§ Requisitos do exercício
1: Segundo o trecho para leitura, em que data o Paciente 1 voltou ao trabalho?
2: Liste, por favor, todos os sintomas do Paciente 1 citados no trecho para leitura.

§ Trecho para leitura
Publicado no The New England Journal of Medicine
Atualmente, o novo coronavírus (2019-nCoV) de Wuhan está causando grande preocupação na comunidade médica, pois o vírus está se espalhando pelo mundo [1]. Desde a sua identificação no final de dezembro de 2019, o número de casos importados da China para outros países está aumentando, e o quadro epidemiológico está mudando de maneira constante. Estamos relatando um caso de infecção por 2019-nCoV adquirida fora da Ásia em que a transmissão parece ter ocorrida durante o período de incubação no paciente índice.
Um empresário alemão de 33 anos de idade, saudável (Paciente 1), adoeceu com dor de garganta, calafrios e mialgias em 24 de janeiro de 2020. No dia seguinte, uma febre de 39,1°C (102,4°F) emergiu de maneira conjunta com uma tosse produtiva. Na noite do dia seguinte, ele começou a se sentir melhor e voltou ao trabalho em 27 de janeiro.

§ Dados registrados
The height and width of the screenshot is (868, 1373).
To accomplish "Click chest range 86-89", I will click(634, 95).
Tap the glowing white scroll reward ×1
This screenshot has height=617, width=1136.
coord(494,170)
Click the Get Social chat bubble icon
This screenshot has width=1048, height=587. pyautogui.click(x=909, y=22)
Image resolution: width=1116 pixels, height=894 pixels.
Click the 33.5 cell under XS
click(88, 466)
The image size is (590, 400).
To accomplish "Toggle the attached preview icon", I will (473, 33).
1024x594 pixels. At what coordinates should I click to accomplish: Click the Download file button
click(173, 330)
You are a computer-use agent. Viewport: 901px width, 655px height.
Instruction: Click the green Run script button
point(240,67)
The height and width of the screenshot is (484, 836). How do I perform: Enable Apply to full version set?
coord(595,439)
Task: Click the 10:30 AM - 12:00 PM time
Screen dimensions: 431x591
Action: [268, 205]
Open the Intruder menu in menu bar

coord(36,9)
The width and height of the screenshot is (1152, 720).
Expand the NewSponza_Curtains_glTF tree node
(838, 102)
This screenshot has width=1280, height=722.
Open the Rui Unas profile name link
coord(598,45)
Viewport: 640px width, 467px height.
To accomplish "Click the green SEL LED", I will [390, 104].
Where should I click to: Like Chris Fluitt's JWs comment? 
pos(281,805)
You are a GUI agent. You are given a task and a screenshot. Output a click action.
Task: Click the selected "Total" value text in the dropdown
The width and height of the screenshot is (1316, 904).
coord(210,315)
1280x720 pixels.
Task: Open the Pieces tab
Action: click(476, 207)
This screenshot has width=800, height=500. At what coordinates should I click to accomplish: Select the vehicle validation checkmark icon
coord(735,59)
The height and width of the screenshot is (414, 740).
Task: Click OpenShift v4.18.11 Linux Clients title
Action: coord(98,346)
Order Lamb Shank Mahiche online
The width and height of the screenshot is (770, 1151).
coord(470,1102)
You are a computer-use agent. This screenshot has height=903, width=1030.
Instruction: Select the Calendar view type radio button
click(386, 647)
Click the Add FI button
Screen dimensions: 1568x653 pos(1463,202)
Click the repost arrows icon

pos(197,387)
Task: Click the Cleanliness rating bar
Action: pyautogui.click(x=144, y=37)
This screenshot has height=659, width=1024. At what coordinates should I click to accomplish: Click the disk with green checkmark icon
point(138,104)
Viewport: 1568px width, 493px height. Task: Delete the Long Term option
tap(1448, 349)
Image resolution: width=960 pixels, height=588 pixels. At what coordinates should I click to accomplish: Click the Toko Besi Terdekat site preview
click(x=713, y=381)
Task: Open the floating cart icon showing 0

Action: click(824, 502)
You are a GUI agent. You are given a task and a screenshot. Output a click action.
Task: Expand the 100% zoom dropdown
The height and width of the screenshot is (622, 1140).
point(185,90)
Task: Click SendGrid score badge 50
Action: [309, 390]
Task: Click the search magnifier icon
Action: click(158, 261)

§ Respostas das tarefas
1: Em 27 de janeiro de 2020.

2: Dor de garganta, calafrios, mialgias, febre de 39,1°C (102,4°F) e tosse produtiva.